EXERCISE AIM - Write down, word for word, the lines from the one containing "You are a GUI" up to and including the one containing "Image resolution: width=768".

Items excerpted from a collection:
────────

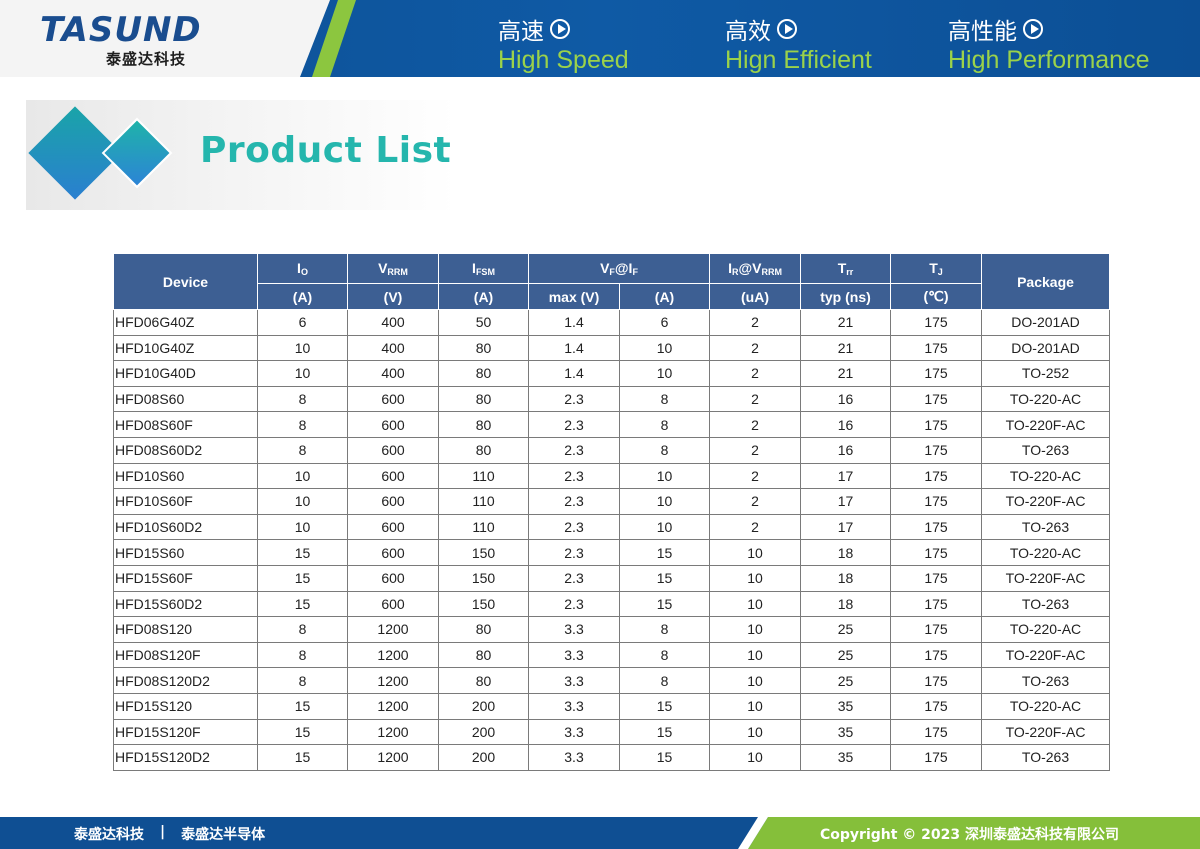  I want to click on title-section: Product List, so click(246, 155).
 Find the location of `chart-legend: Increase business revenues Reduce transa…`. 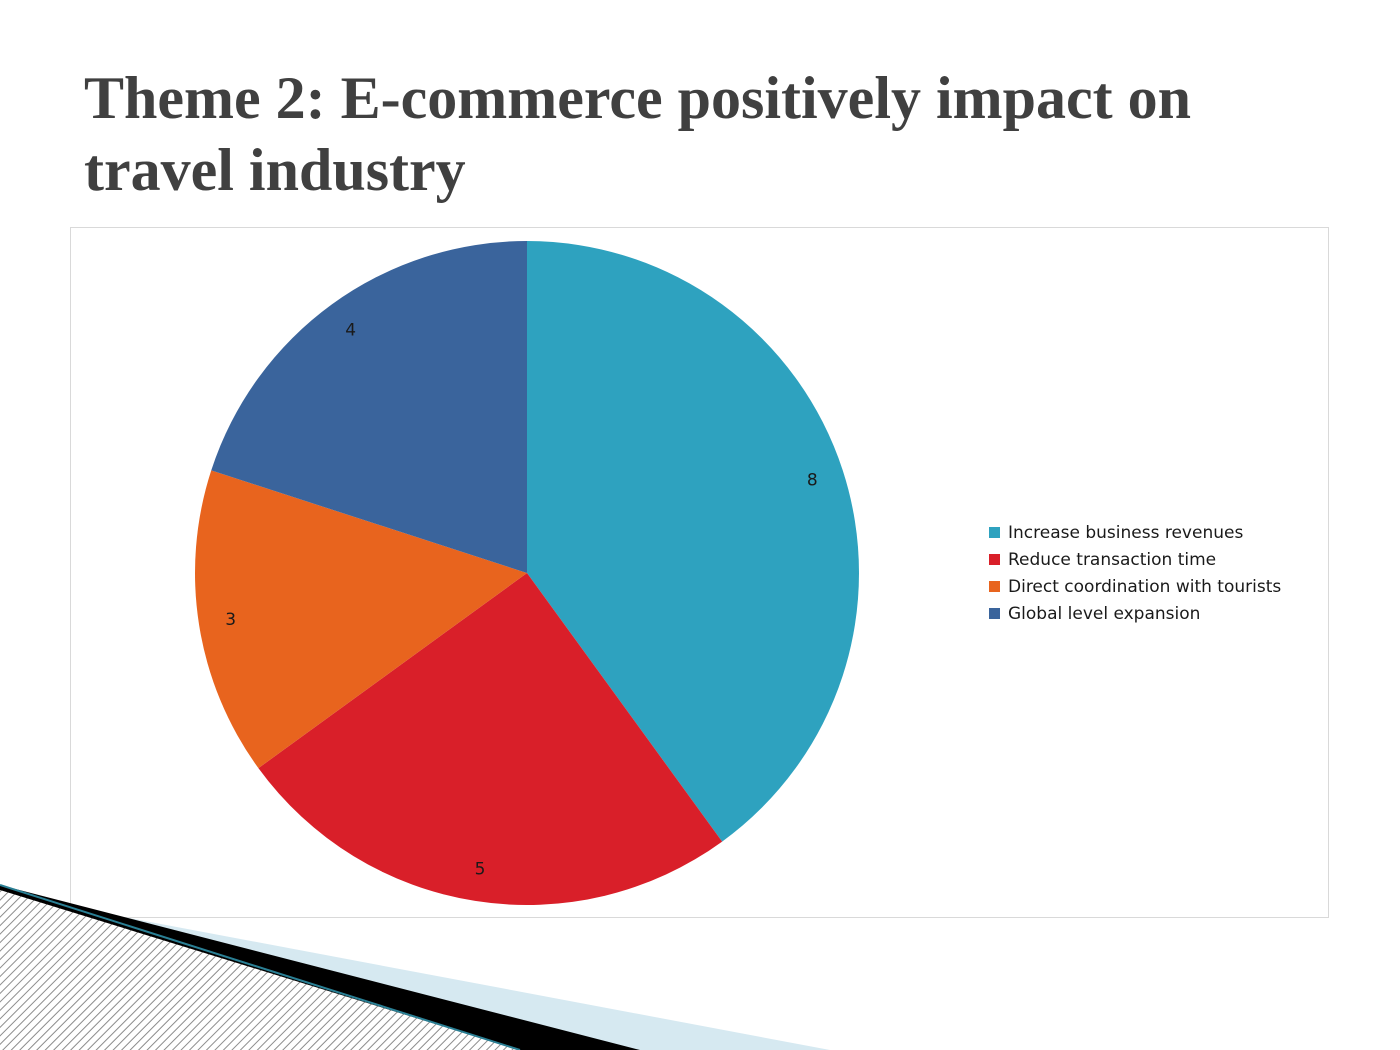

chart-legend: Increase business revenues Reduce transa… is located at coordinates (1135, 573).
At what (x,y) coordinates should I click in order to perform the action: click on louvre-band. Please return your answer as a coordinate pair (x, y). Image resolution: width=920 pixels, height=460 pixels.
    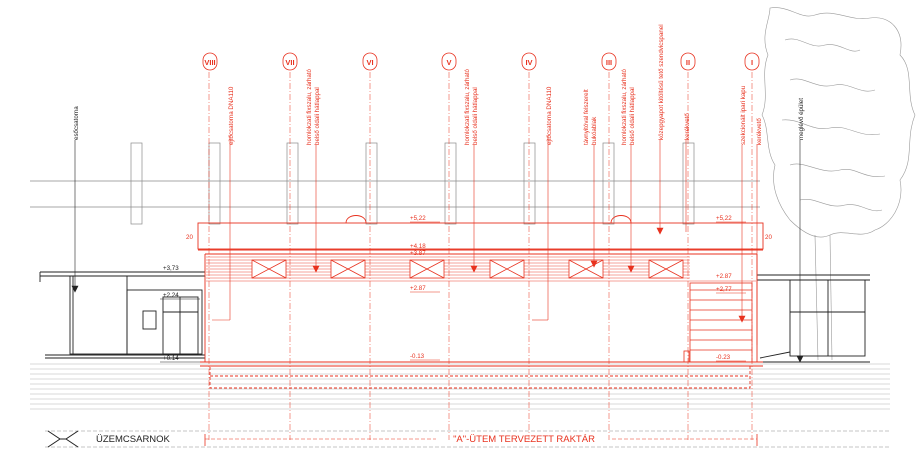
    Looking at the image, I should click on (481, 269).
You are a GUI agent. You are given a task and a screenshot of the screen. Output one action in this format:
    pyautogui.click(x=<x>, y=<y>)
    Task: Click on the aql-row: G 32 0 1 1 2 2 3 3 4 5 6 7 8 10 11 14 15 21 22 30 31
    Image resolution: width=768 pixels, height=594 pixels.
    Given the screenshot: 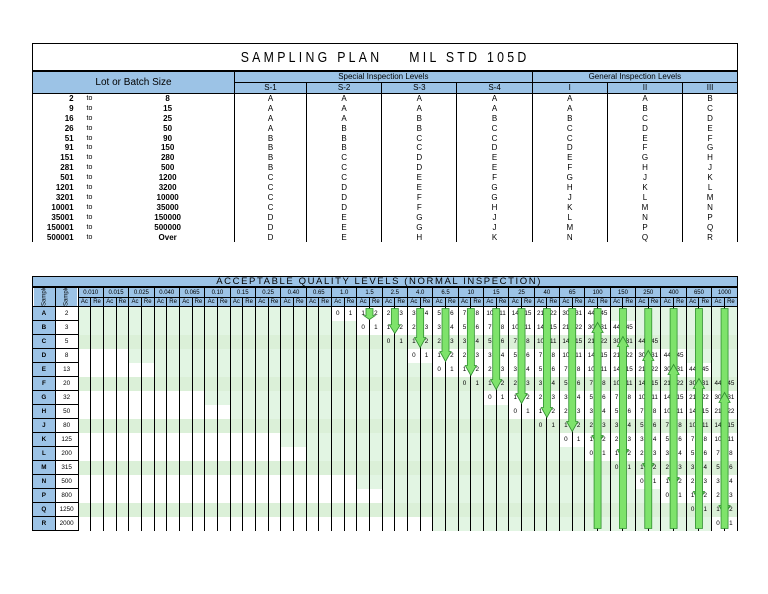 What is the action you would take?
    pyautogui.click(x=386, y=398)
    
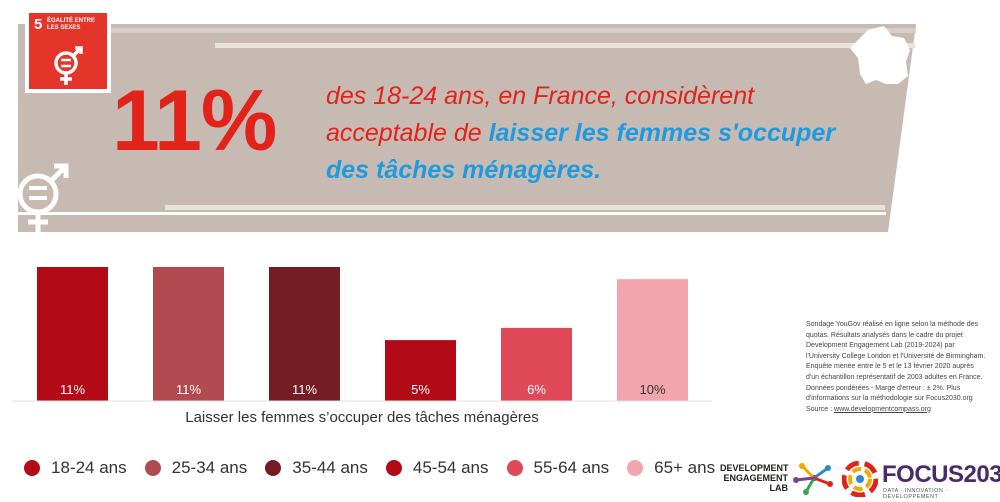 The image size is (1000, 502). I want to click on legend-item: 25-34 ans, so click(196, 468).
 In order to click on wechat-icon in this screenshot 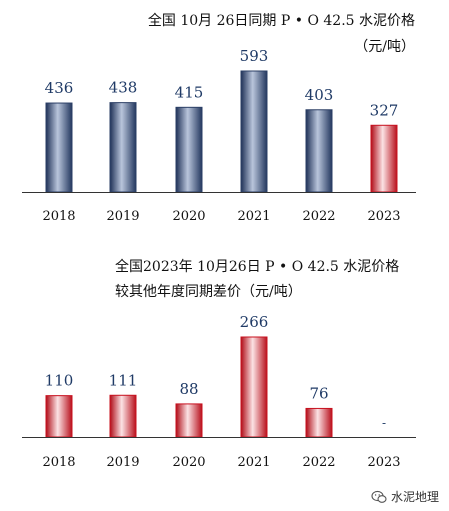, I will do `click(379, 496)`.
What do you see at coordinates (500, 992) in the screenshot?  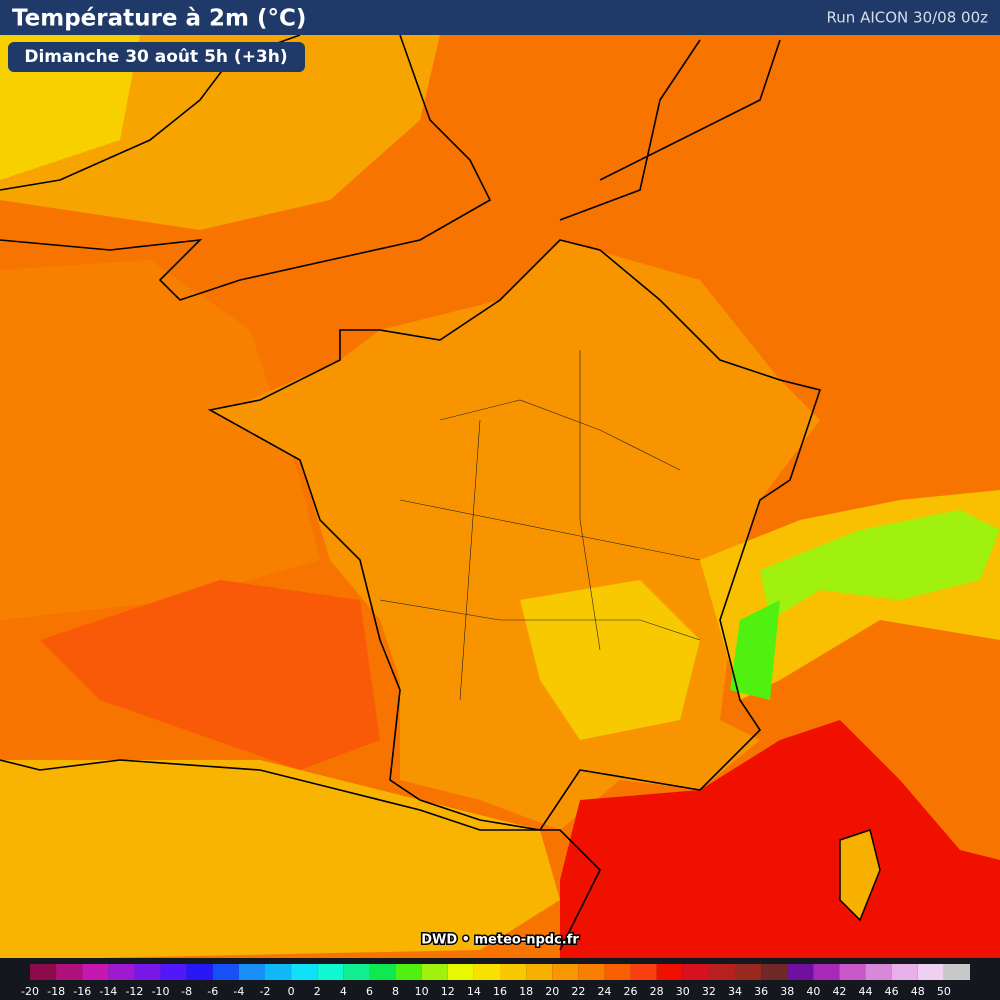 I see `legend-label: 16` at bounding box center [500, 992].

────────

WORKED SOLUTION -
You are a GUI agent. You are given a task and a screenshot of the screen. Output one action in this format:
    pyautogui.click(x=<x>, y=<y>)
    Task: Click on the aql-row: G 32 0 1 1 2 2 3 3 4 5 6 7 8 10 11 14 15 21 22 30 31
    Image resolution: width=768 pixels, height=594 pixels.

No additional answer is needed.